According to research gathered by Purdue University, an ideal diet for a sugar glider could consist of avian pelleted diets, formulated primate diets, lorry nectar, fruits, vegetables, eggs, and insects\
The Chicago Zoological Park Diet is one of several recommended by Purdue:
Chicago Zoological Park Diet
1 tsp. each
apple, carrot, sweet potato, banana, leaf lettuce
½ hard-boiled egg yolk
1 T. Nebraska Feline diet (or Zupreem or Mazuri)
1 dozen Meal Worms
State Regulation To Be Aware Of
Sugar gliders are legal to own in most states but they are illegal in California & Alaska. They require a special permit to own in Massachusetts and Pennsylvania. You should check with your State’s Fish, Game, and Wildlife Department to get a good understanding of the laws in your region. Many animal rights organizations are lobbying to change these laws and make them illegal to own in all 50 states. Be sure to do the proper amount of research on your local laws before buying one.
What is a sugar glider and where do they come from?
Sugar gliders are marsupials that are native to Australia, Tasmania, Indonesia, and Papua-New Guinea. They have a preference for sweet foods and have a gliding membrane that allows them to glide from tree to tree. This is how they got their name.

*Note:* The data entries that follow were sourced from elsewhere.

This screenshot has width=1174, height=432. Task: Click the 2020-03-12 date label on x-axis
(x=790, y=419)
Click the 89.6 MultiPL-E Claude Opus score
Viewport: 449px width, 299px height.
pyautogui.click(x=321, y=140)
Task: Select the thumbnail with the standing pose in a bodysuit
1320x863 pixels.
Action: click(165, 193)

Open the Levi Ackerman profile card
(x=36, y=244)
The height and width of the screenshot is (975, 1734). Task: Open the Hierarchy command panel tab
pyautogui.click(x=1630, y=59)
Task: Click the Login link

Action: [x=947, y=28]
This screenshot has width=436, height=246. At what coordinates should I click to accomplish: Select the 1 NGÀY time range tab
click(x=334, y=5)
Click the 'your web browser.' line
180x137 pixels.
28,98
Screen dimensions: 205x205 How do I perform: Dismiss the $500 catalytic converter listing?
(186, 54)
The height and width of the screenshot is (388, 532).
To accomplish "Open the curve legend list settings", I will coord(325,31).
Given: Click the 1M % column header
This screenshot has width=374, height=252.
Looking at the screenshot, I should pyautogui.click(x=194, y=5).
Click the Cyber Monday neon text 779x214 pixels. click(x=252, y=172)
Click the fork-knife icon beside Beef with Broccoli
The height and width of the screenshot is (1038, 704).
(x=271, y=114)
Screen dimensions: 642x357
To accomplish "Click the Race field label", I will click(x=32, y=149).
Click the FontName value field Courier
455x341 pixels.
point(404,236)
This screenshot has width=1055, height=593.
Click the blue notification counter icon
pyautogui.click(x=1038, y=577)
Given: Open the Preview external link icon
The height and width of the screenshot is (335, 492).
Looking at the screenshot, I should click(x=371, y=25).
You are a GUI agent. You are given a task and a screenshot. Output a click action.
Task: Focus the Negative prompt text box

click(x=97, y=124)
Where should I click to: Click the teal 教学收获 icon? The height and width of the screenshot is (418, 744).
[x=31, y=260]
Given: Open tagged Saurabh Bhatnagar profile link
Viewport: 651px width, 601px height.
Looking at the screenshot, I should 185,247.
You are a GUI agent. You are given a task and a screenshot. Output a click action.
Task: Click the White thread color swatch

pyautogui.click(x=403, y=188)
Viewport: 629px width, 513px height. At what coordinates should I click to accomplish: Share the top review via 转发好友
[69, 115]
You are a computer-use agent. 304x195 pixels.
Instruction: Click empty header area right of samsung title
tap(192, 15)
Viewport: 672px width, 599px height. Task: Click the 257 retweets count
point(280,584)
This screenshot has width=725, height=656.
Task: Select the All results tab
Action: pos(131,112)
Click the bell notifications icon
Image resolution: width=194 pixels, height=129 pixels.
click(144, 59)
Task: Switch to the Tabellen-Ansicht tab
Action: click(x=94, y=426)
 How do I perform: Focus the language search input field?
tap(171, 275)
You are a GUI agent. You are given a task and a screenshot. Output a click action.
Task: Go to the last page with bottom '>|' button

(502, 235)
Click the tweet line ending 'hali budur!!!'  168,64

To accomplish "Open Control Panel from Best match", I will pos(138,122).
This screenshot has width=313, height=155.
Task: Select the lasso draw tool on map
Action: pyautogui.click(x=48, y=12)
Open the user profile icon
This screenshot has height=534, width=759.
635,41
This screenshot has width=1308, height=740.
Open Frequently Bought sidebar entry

Sugar gliders First Came to the U.S. In the 1990s
They are exotic animals and were first brought and introduced to the United States in the 1990s. There is a legal trade market for sugar gliders in the United States and Internationally but they are also popular in illegal exotic animal markets. They are not legal in every state. There is much controversy on whether they should be allowed to own as pets in the U.S. One of the chief complaints of animal rights groups is the deplorable conditions some of them are born into. They compare it to puppy mills.
So does a sugar glider make a good pet? Hopefully, by now, you have a good enough idea to judge the answer for yourself. As I said in the beginning, I don’t believe they are well suited for most people. If you have experience with a wide variety of animals then you should already have an idea of what you are getting into. If not then consider the hard work and commitment that goes into owning these peculiar creatures before purchasing a pair.